The work reported here extends the recent findings on VWM (Bae et al., 2015; Brady et al., 2009, 2011; Duffy et al., 2010) by examining hierarchical knowledge-based effects with concrete, familiar and complex stimuli. Finally, using familiar stimuli allowed us to test knowledge-based biases while being confident that the observed effects were the result of the knowledge brought to the experiment rather than an artifact of sequential dependencies (e.g., Sailor & Antoine, 2005).

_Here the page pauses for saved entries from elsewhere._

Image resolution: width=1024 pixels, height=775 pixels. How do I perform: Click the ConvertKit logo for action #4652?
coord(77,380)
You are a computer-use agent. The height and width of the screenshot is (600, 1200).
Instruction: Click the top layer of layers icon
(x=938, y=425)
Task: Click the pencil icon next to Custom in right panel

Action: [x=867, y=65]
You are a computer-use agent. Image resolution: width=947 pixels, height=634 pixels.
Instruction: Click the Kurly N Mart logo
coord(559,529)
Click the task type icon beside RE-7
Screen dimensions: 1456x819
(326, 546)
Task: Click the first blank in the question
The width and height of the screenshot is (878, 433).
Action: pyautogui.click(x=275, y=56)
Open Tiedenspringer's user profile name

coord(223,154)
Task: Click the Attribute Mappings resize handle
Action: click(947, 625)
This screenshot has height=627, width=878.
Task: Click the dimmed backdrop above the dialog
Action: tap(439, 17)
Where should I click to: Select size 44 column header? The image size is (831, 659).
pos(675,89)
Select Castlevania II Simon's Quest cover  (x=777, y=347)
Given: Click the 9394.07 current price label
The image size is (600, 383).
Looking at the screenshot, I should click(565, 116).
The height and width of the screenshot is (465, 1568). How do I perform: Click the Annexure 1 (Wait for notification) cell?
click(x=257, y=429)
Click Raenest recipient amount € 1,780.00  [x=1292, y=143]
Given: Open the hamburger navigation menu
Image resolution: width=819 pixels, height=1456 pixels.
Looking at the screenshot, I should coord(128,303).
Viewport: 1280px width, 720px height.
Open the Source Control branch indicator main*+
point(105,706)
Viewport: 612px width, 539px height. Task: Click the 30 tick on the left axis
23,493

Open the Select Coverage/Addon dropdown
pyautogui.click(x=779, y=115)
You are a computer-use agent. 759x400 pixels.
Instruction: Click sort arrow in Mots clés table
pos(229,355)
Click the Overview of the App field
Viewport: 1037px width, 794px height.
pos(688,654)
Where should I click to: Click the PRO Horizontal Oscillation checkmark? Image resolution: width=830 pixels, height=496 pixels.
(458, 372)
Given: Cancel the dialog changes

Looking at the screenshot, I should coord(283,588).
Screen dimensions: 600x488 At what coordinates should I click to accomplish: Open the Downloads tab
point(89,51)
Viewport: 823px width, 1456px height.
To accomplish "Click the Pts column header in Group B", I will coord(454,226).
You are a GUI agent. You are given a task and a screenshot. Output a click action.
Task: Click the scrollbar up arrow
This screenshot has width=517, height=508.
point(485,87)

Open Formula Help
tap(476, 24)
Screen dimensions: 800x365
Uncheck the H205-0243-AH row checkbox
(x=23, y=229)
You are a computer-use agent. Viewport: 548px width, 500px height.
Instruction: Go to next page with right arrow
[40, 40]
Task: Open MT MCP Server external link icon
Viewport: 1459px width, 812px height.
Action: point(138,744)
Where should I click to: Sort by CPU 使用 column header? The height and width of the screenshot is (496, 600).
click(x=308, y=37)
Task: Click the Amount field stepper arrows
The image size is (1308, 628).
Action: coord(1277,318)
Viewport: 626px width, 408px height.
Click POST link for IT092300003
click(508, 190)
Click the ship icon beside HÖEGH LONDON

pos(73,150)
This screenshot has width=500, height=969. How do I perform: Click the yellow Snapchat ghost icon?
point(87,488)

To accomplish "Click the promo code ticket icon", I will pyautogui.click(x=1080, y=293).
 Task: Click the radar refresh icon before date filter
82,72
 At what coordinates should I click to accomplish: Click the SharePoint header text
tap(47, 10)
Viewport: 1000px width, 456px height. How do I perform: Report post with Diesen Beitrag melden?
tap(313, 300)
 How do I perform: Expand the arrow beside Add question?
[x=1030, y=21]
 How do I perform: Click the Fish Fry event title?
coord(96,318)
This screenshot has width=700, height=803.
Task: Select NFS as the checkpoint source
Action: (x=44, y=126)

Experiment 1 was designed to investigate whether prior knowledge can bias VWM for faces. Experiment 2 borrowed from Hemmer and Steyvers (2009a) and examined the effect of prior knowledge on VWM for the size of familiar and unfamiliar objects.

Experiment 1

In Experiment 1, participants were asked to remember short series of photographs of six different faces. Each of these faces was taken from a set of “families” created by morphing two faces and generating a continuum of stimuli that went from one face to the other (see Fig. 1). To manipulate prior knowledge, half of the morph continua were created by going from a famous face to an unfamiliar face (famous continua) while for the control set both faces were unfamiliar (non-famous continua).

Fig. 1
figure 1

a The top row provides a sample of faces taken from within a famous face continuum (Obama); the bottom row presents a sample taken from a control continuum. b Illustration of the item selection process for each list; three famous and three non-famous continua were randomly selected; one image is then drawn from each to create a six item list. c Illustration of the study and test phases of a trial in Experiment 1

We made predictions based on the assumption that two sources of available knowledge combine with the most recent representations to produce a response. Although the specific faces called upon were unfamiliar at the outset, people have considerable expertise in processing faces generally. Also, each family of faces was encountered repeatedly across the experiment. We expected that summary representations of each continuum would develop – in a similar fashion to what is observed with item sizes in other studies; we assumed that this would include an average representation that corresponds approximately to the middle of the series. This experiment-based knowledge was predicted to lead to a central-tendency bias where reconstruction should be pulled towards the center of each continuum. For famous continua, we expected the same central-tendency bias but with the added influence of the knowledge brought to the experiment: The prediction was that these faces would be remembered as being somewhat closer to the famous face than they actually were.

Method

Participants

Thirty psychology undergraduates took part in this study and received course credits for participating.

Materials

Forty-eight grayscale images from Eimer, Gosling and Duchaine (2012) were used. As in Eimer et al., the faces were presented within an oval through which only the central features of each face were visible. These 48 images were organized into 24 pairs so that within-pair items had broadly similar characteristics; these included gender, approximate age, facial expression, head orientation (or gaze direction), and other salient details (e.g., size of smile; see Fig. 1a). This matching allowed the morphing process to proceed more smoothly from one face to the other, i.e. each morph continuum was based on one of the matched face pairs. Of the 24 pairs, 12 contained a famous face while the other 12 did not. We therefore created 12 famous continua and 12 non-famous continua (using WinMorph 3.01). From each pair we obtained 100 image-steps; the image positions or numbers referred to below are related to those 100 steps. Figure 1 provides examples sampled from one famous and one non-famous continuum and illustrates the list construction process.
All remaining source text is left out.